Depression and anxiety disorders are common in HF patients and are associated with adverse outcomes [1]. A study presented by Dr Adesegun Kuye (Kharkiv National Medical University, Ukraine) explored whether metabolic disturbances are associated with the risk of depression and its severity in HF patients [2]. The study included 154 participants with HF of ischaemic origin and divided them into 4 groups: group 1 (n=42) included patients with HF and concomitant diabetes mellitus and obesity; group 2 (n=46) included patients with HF and concomitant diabetes mellitus only; group 3 (n=36) comprised of obese patients with HF; and patients in group 4 (n=30) had HF without metabolic comorbidities. The Beck Depression Inventory (BDI) was used to estimate the presence and origin of depressive disorders.

The presence of metabolic dysfunctions was associated with the presence and severity of depressive symptoms. Only 4.8% of participants in group 1 had no symptoms of depression, 33.5% suffered from mild depression, 26.2% from moderate depression, 26% from moderately severe depression, and 9.5% from severe depression. HF patients with type 2 diabetes (group 2) had mild (52.2%), moderate (21.7%), moderately severe (15.2%), and severe (3.1%) depression. Obese HF patients (group 3) had mild (55.6%) or moderate (25%) depression. Lastly, 60% of HF patients without accompanying metabolic dysfunction had signs of mild depression only, and 40% did not show any signs of depression.

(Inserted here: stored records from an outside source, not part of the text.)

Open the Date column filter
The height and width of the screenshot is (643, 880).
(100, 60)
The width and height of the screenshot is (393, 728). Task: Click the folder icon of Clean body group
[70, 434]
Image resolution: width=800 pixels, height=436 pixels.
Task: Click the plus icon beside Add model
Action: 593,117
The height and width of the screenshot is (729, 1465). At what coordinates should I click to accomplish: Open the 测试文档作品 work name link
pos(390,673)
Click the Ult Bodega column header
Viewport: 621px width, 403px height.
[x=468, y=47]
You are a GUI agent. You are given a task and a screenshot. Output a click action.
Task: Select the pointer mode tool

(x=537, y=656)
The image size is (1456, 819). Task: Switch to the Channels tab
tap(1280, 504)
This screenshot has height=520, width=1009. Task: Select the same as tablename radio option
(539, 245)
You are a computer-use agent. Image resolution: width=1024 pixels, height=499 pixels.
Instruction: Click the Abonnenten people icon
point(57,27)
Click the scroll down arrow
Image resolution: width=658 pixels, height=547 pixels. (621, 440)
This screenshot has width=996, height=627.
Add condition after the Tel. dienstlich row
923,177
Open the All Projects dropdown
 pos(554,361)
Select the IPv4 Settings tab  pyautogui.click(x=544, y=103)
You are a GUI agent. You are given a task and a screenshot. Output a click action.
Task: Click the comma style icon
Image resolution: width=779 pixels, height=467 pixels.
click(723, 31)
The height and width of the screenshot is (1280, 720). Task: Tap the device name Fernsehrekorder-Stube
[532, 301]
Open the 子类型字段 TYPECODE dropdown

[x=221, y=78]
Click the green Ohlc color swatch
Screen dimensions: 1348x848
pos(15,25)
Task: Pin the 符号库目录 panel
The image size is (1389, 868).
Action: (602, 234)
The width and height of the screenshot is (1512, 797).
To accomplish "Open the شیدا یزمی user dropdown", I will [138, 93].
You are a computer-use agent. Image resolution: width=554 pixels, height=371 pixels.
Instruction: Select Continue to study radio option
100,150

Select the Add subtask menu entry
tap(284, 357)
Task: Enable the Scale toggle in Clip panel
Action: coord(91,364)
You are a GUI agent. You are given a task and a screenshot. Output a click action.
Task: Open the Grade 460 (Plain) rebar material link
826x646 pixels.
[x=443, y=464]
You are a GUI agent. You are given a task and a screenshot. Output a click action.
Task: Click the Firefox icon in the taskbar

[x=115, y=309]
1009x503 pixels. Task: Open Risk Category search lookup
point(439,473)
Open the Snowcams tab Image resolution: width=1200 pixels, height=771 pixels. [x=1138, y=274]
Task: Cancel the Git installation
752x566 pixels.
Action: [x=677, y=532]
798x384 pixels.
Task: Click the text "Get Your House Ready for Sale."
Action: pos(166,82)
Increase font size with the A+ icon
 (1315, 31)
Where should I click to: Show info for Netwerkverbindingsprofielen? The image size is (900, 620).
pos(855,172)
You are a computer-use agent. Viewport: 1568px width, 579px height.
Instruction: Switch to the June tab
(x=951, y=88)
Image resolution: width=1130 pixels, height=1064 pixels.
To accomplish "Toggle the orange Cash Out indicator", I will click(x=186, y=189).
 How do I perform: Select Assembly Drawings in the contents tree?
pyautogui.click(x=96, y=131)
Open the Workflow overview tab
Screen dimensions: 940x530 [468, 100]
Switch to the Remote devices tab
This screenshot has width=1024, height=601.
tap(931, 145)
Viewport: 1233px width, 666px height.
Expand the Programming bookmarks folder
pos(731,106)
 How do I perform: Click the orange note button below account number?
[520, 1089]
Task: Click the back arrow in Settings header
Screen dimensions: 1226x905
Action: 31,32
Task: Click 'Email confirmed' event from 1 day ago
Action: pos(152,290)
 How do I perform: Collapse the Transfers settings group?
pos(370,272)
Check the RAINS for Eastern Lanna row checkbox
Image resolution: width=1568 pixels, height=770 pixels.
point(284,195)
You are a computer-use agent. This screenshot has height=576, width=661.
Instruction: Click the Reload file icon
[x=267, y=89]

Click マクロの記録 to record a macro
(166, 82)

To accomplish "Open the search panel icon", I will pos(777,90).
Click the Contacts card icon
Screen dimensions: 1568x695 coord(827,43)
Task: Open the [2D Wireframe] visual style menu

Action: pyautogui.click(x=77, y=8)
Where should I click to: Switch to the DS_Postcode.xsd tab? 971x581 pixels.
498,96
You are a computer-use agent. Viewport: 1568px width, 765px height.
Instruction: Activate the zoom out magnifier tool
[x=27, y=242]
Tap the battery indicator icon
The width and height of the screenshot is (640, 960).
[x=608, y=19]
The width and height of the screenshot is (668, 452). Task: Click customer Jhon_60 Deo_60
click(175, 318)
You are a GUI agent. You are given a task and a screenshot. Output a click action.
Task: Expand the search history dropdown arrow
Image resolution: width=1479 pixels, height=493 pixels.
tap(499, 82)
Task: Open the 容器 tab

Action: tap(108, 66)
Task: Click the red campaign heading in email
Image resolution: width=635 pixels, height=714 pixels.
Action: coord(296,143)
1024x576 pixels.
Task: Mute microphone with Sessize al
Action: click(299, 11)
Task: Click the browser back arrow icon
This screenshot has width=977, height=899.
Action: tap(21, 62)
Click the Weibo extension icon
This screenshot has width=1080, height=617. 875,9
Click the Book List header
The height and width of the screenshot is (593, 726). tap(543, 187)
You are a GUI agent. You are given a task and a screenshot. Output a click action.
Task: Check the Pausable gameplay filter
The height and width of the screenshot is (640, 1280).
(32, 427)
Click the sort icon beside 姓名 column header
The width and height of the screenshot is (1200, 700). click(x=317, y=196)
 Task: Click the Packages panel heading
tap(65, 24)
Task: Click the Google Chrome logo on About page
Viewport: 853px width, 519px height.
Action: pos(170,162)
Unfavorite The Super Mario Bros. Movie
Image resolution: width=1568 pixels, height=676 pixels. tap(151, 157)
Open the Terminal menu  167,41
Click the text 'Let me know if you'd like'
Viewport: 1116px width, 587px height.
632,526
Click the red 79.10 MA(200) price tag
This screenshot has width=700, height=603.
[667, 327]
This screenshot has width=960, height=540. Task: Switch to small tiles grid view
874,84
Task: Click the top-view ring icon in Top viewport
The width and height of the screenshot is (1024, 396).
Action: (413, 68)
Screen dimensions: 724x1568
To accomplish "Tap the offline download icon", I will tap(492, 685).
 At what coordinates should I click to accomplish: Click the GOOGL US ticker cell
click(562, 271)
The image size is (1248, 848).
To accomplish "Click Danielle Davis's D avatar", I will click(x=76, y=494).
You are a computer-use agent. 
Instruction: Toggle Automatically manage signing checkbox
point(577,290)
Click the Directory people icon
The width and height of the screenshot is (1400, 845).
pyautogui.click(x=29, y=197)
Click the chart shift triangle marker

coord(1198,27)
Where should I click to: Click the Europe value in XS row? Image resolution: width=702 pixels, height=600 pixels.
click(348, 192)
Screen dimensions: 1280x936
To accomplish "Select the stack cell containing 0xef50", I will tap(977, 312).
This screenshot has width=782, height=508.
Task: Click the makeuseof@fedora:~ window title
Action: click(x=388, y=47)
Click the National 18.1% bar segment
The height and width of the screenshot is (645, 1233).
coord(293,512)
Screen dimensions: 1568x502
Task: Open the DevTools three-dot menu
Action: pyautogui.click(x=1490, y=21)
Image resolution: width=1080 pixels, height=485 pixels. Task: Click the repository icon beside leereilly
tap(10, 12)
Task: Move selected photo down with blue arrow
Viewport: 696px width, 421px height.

To estimate the impact of metabolic disorders on the development of depression, odds ratios (OR) were determined for each group: Those with both metabolic dysfunctions an OR of 30 (95% CI 4.47–200.97), those with type 2 diabetes an OR of 7.2 (95% CI 1.40–36.50), and obese HF patients had an OR of 2.7 (95% CI 0.60–12.50)  to develop depression. Although the link between metabolic factors and depression may be an association, the findings support the complexity of care in patients with more comorbidities.

  1. Celano CM, et al. Harv Rev Psychiatry 2018;26:175-84.
  2. Kuye AJ, et al. Severity of depressive disorders in chronic heart failure patients with ischemic heart disease depending on concomitant metabolic disturbances. Session e-Posters station 8, Heart Failure 2023, 20–23 May 2023, Prague, Czechia.